Fuck, I think I’m turning into a mountain man again. Must have been living in the city for too long, is my guess.
Time to get that hunting licence and leave civilization behind for a while, time for the simple and rewarding life.

But, if not for the mountains, I’m getting a bit tired of this place. Just on schedule, been here a week now, it usually sets in at around that time. People everywhere and no time to just relax and be alone with oneself. And no, I don’t mean jerking of, get your mind out of the gutter. Filthy people… What would God think of this?  You should be ashamed of yourselves. Say ten hail Mary’s and drink some whiskey, then God will forgive. God will, but Jesus will not. Eh, I have no idea where I am going with this and what I’m on about. If you need some answers to this, dress up as a choirboy and go see your trusted neighborhood catholic priest.

Nature is a blessing and I miss accepted stinky scruffiness, mud and the lack of public transportation. The city might be filled with stuff to do, but sometimes, sometimes you just want to do abso-fucking-lutely nothing. This restlessness to do nothing, it is glorious. If I could get some decent internet connections at my cabin, I’d pack my shit up and move there to finish writing my thesis. Maybe I should move to Alaska and live with the bears. Mmm, bears… I wanna pick a fight with a bear. OK, maybe the restlessness is getting the better of me.

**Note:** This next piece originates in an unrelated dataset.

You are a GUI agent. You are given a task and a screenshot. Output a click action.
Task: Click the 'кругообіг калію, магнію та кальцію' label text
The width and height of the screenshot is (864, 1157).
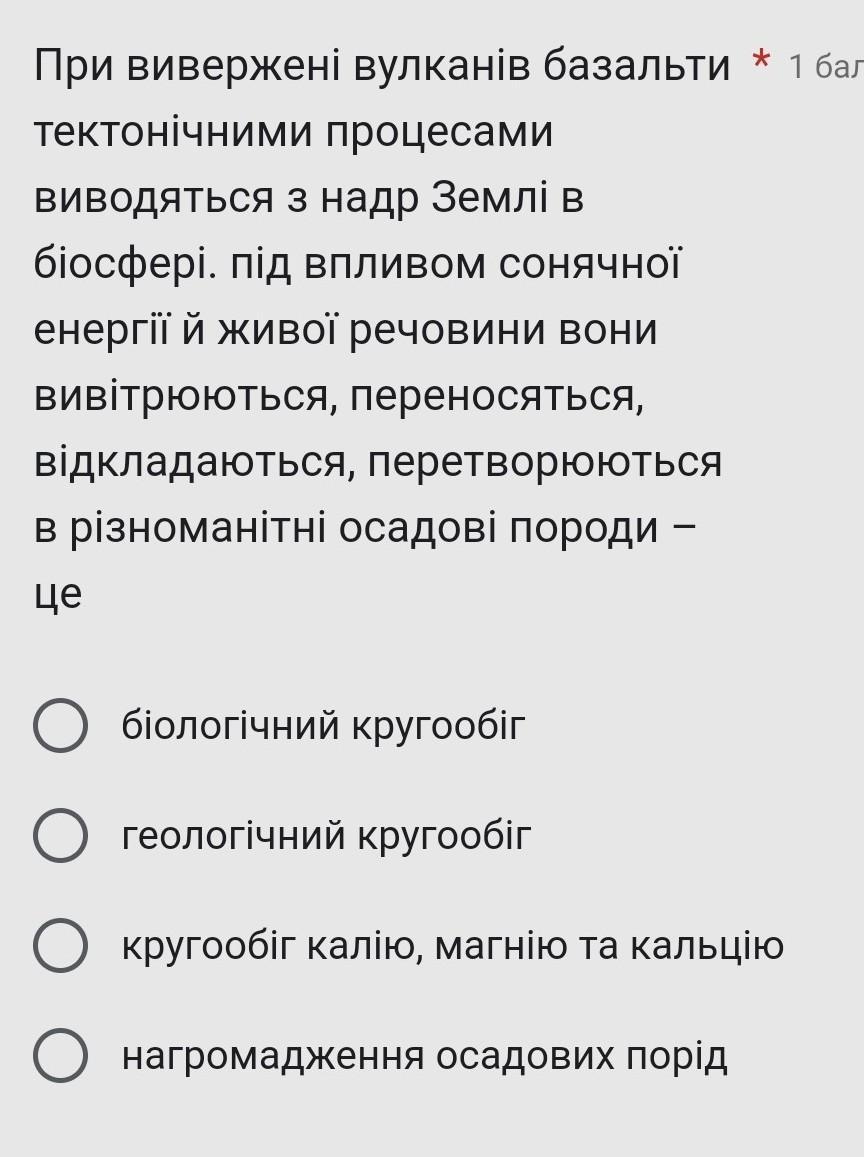pos(452,946)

If there is no communication for a while, assume that I’ve either gone crazy for want of something to do or that I’ve been eaten by a bear or a bobcat. Dear gods, I hope it’s not a bobcat. That would be embarrassing…

Smoke, coffee, whiskey and a roaring fire up north, being a bastard is great.

Too early

You know you’ve started your day when you arrive at the airport too early for a decent cup of coffee or a overpriced beer. Now there is an hour left to wait until the murderbird takes off, and I’m starting to rethink my decisions. Mostly, why the hell did I take the early flight? I must absolutely loathe myself, that’s the only reason I can think of. Actually I loathe the bussboy at the coffeeshop more, filthy swine that tricked me into believing I could get something to sooth my aches and drown my liver with.

Going on a x-mas vacation is rough business.